According to a press release from a Northeastern student, the two students from Boston University were issued trespassing notices by the Northeastern Police Department, which bans them from entering any Northeastern property in the future. The press release indicates that both students plan to appeal the notices. 

“We were there for no more than 10 minutes,” said Alexia Nizhny, a senior at Boston University who was issued a trespassing notice, in the press release. “There was no shouting, no outrage, no disruption. Getting banned from Northeastern for peacefully holding up a banner just shows that the school cares more about its ties to Big Pharma than the millions of people who don’t have access to the vaccine because of patents.” 

The town hall also comes in advance of a rally planned as part of the End the Pandemic Everywhere campaign on April 28, the day of Moderna’s annual shareholder’s meeting, where attendees plan to protest outside company headquarters in Cambridge. Levenson, one of the organizers, said he hopes this protest will be “game-changing action,” influencing shareholders and company leaders to reconsider their current plans. 

Justice is Global has organized protests against several pharmaceuticals in the past, including Astrazeneca and Johnson & Johnson. Leaders of the End the Pandemic Everywhere campaign have chosen to focus their current efforts on Moderna for several reasons, predominantly the aid they received from government grants and scientists.

“In our view, that is our vaccine. That’s America’s vaccine, it’s not Moderna’s vaccine, it’s the one that I paid for,” Levenson said. “That gives us leverage to challenge Moderna and say ‘hey, we need a return on our investment … we put money into this, we should have a say over what happens with our investment.’” 

Levenson added that other pharmaceutical companies, such as the mRNA competitor Pfizer, are more established and less likely to be affected by such protests.
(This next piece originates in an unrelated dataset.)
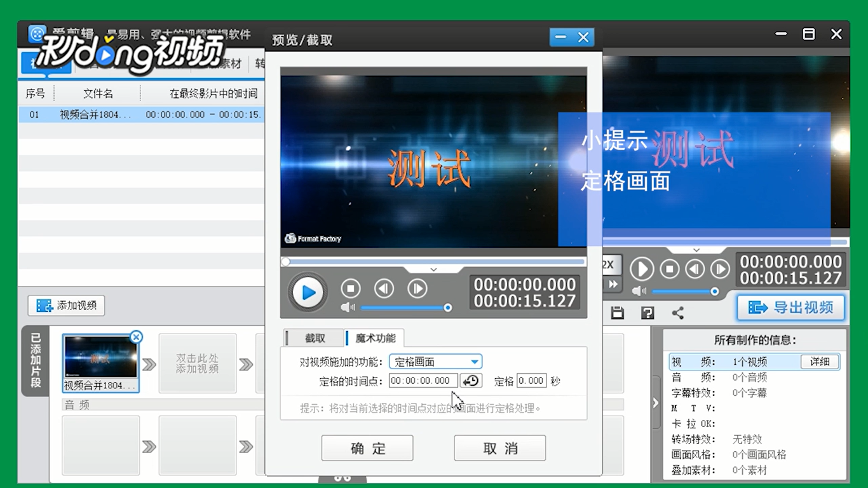
Task: Expand the right panel arrow chevron
Action: click(655, 402)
Moderna was founded just 10 years before the pandemic in 2010, and although it had already been researching the use of mRNA vaccines against viruses in the coronavirus family, none of the company’s vaccines had made it to market prior to 2021. 
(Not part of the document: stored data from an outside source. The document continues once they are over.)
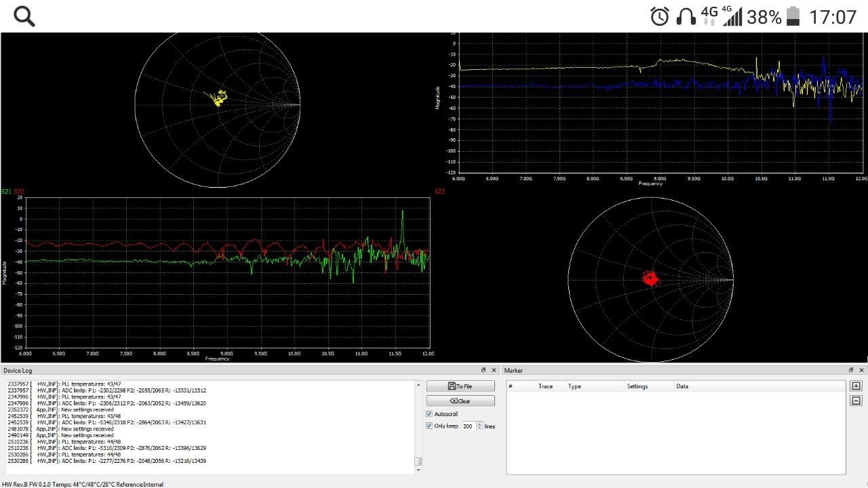Image resolution: width=868 pixels, height=488 pixels.
Task: Close the Marker panel
Action: [x=861, y=370]
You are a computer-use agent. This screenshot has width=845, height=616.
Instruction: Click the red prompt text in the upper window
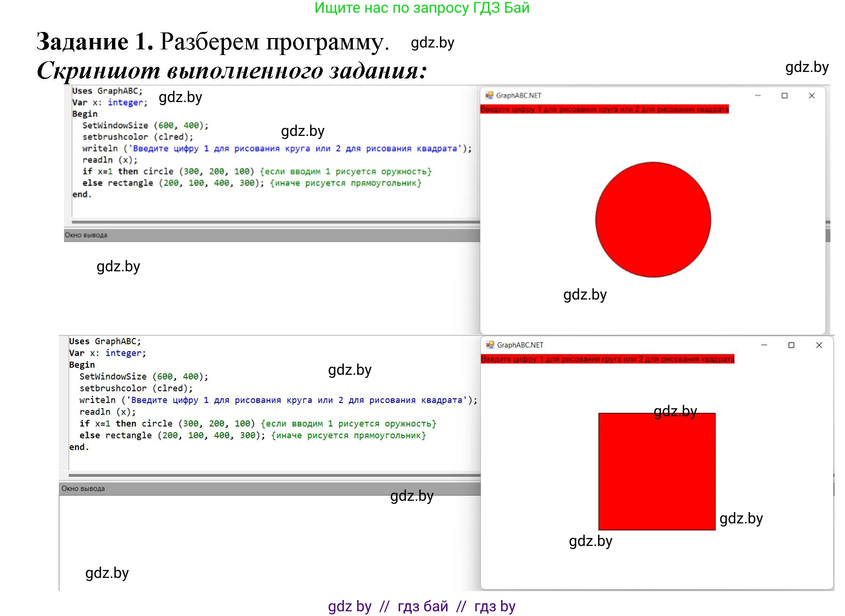[x=604, y=110]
“Before the pandemic, [Moderna] basically didn’t exist. They were a small research firm that had no vaccines that had gone through clinical trials, so overnight, because of this public money, they became this multibillion-dollar company,” he said. “Compared to Pfizer, which has been around for decades, which has loads of other drugs, is much more savvy in terms of political strategies, and they didn’t take any public money to support their vaccine, partly because they knew that would make them vulnerable.”

Speakers at the April 21 event encouraged listeners to engage with the End the Pandemic Everywhere campaign and use their status as American taxpayers to make change through future rallies and events. 

“If we don’t vaccinate the world, the variants will not stop. … Our health, our safety, are in danger, and primarily due to corporate greed. What’s it going to take for us to recognize that we are one human family? That our future and our destinies are inextricably linked to our global neighbors?” Pressley said. “If we fail to address the massive disparity in vaccine access, we will only be harming ourselves as more variants continue to emerge. … If we fail to do so, we sacrifice our humanity, because there is no moral justification for amassing billions of dollars at the cost of millions of lives — millions of preventable deaths. I thank you all for giving a damn.”

Sonel Cutler contributed to the reporting of this article.